──────── 処理する資料 ────────
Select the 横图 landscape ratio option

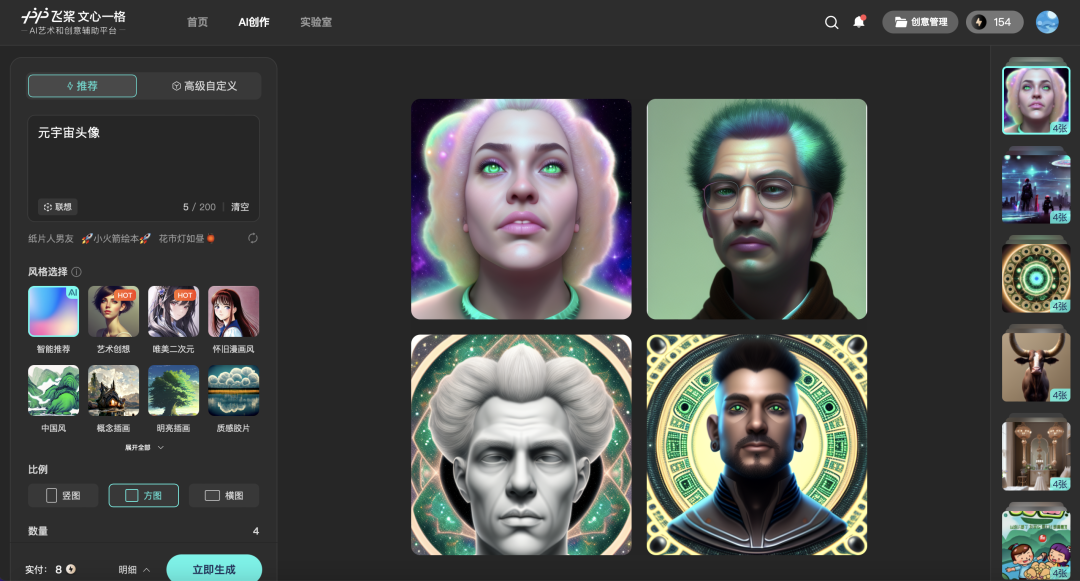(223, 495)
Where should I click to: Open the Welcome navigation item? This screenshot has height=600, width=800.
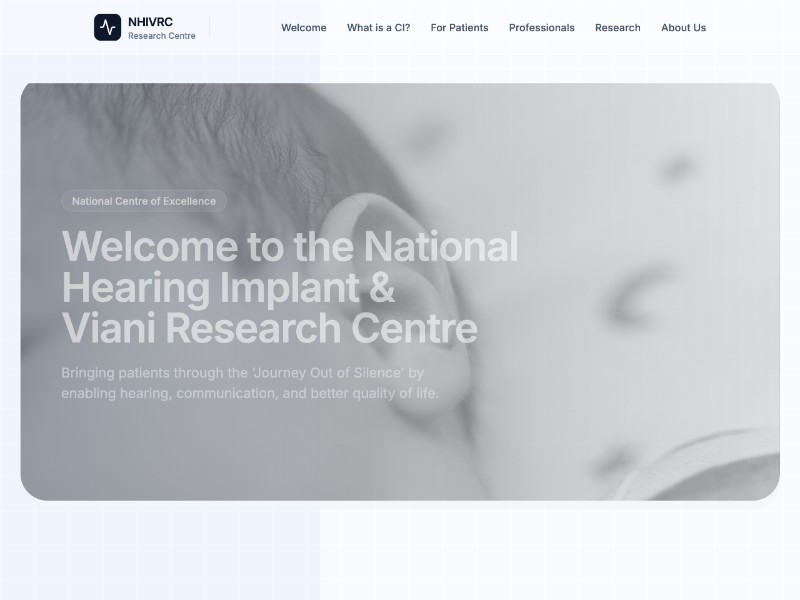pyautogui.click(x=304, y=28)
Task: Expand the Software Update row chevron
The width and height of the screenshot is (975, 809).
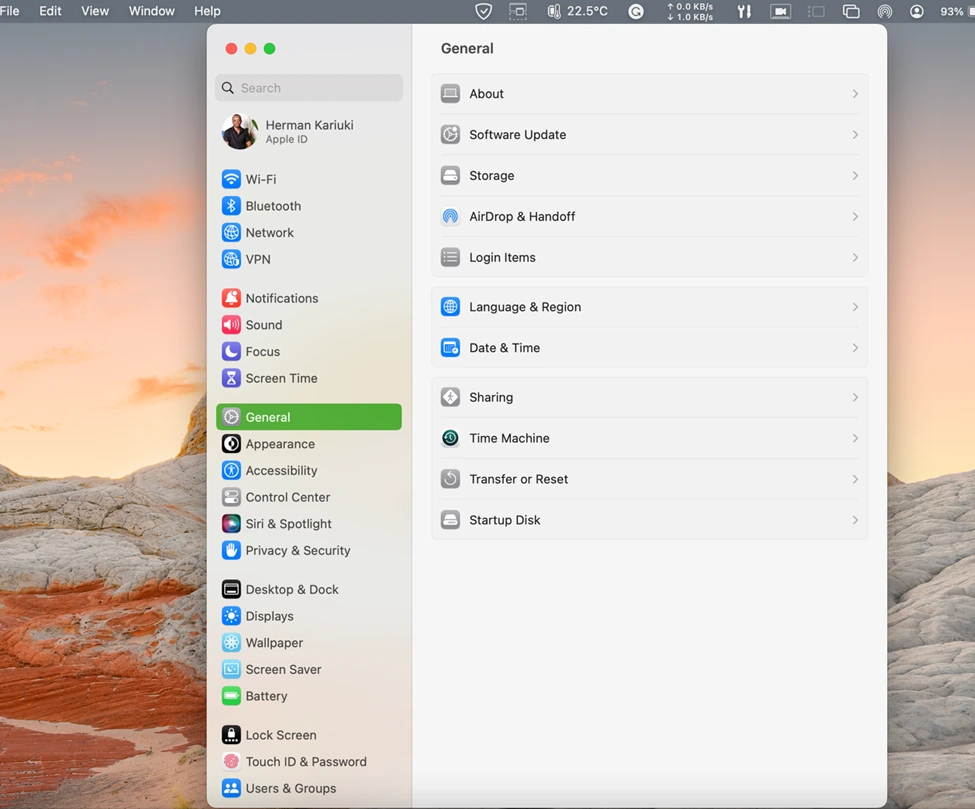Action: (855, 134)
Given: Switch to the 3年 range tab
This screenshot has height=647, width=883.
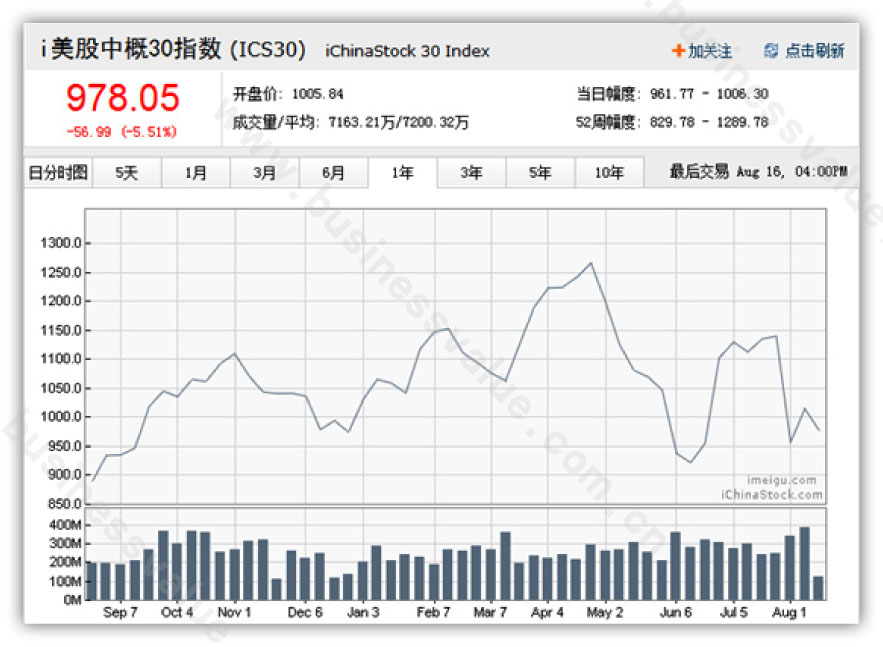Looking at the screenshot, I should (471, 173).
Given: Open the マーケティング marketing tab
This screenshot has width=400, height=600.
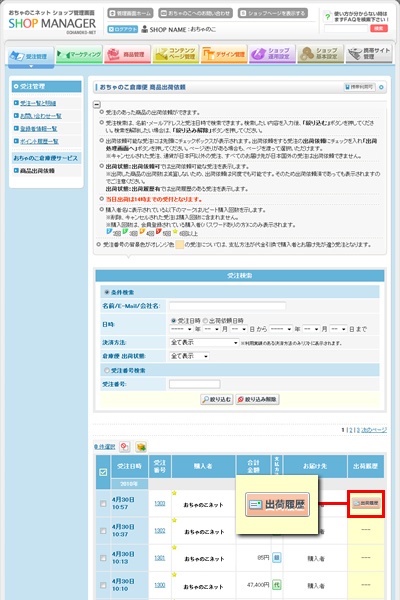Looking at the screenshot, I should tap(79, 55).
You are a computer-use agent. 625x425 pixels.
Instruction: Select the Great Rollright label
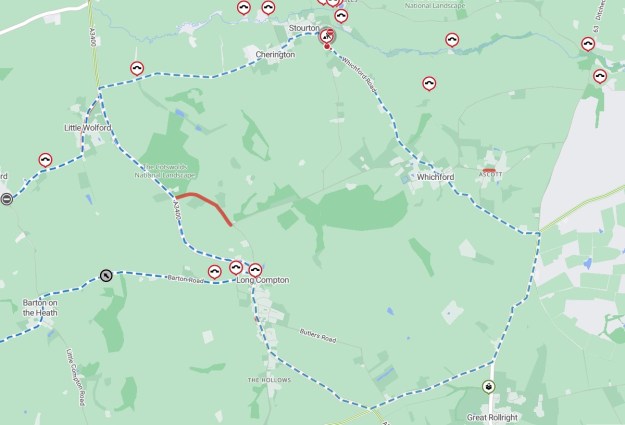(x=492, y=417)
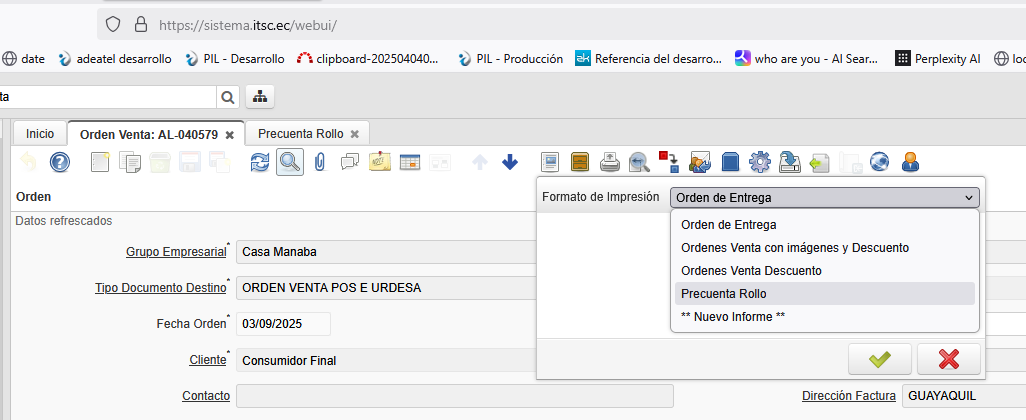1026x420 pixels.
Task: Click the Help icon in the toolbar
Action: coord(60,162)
────────
──────── 処理する資料 ────────
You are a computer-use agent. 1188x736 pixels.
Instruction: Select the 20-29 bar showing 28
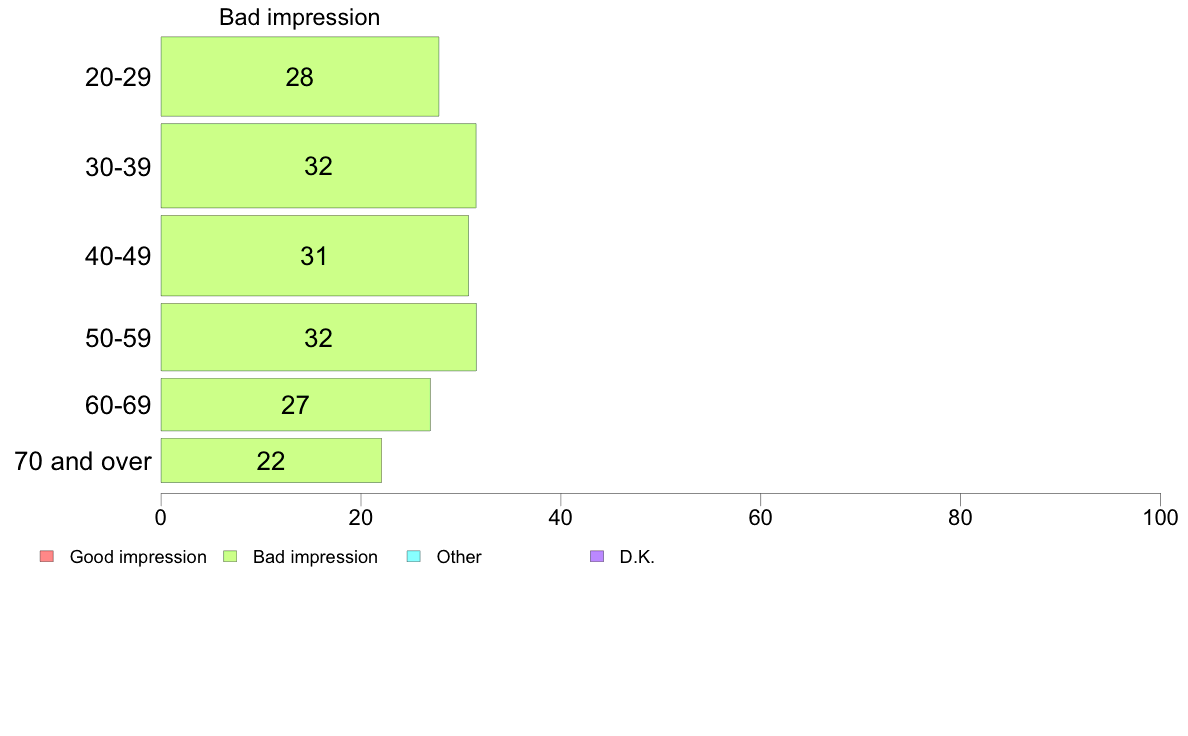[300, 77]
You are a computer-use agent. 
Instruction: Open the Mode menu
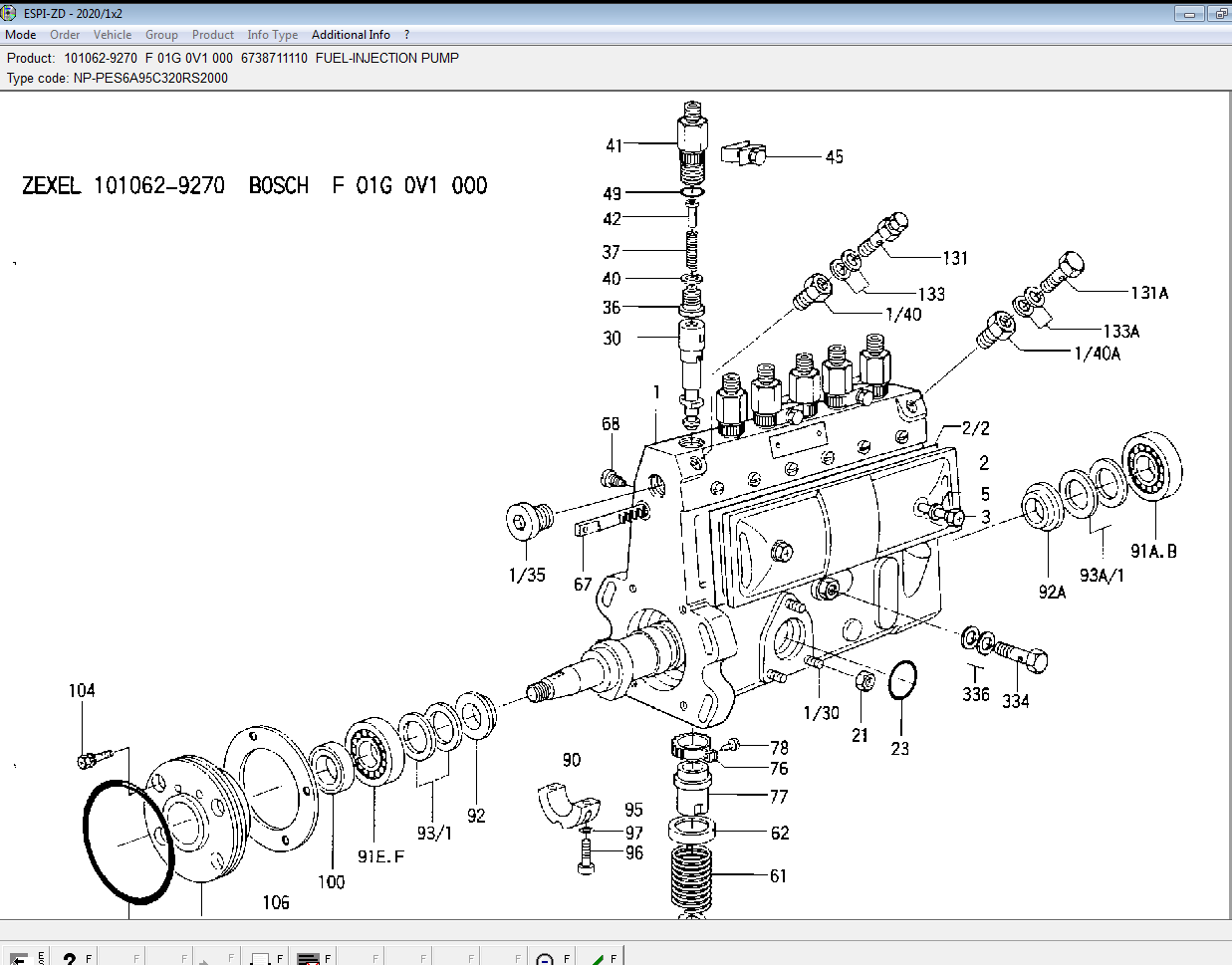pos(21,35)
────────
短い問題
「Select the 横图 landscape ratio option」を含む行から「Action: coord(60,162)」を含む行まで、両端の行も含めて一字一句変えずに抜き出す。画像は答えに入れない。

解答例
Select the 横图 landscape ratio option

(223, 495)
Where should I click to: Open the Welcome navigation item? This screenshot has height=600, width=800.
pyautogui.click(x=304, y=28)
Task: Expand the Software Update row chevron
The width and height of the screenshot is (975, 809).
Action: (855, 134)
Given: Switch to the 3年 range tab
This screenshot has height=647, width=883.
Looking at the screenshot, I should (471, 173).
Given: Open the マーケティング marketing tab
This screenshot has width=400, height=600.
Looking at the screenshot, I should tap(79, 55).
You are a computer-use agent. 625x425 pixels.
Instruction: Select the Great Rollright label
(x=492, y=417)
1026x420 pixels.
Task: Click the Help icon in the toolbar
Action: coord(60,162)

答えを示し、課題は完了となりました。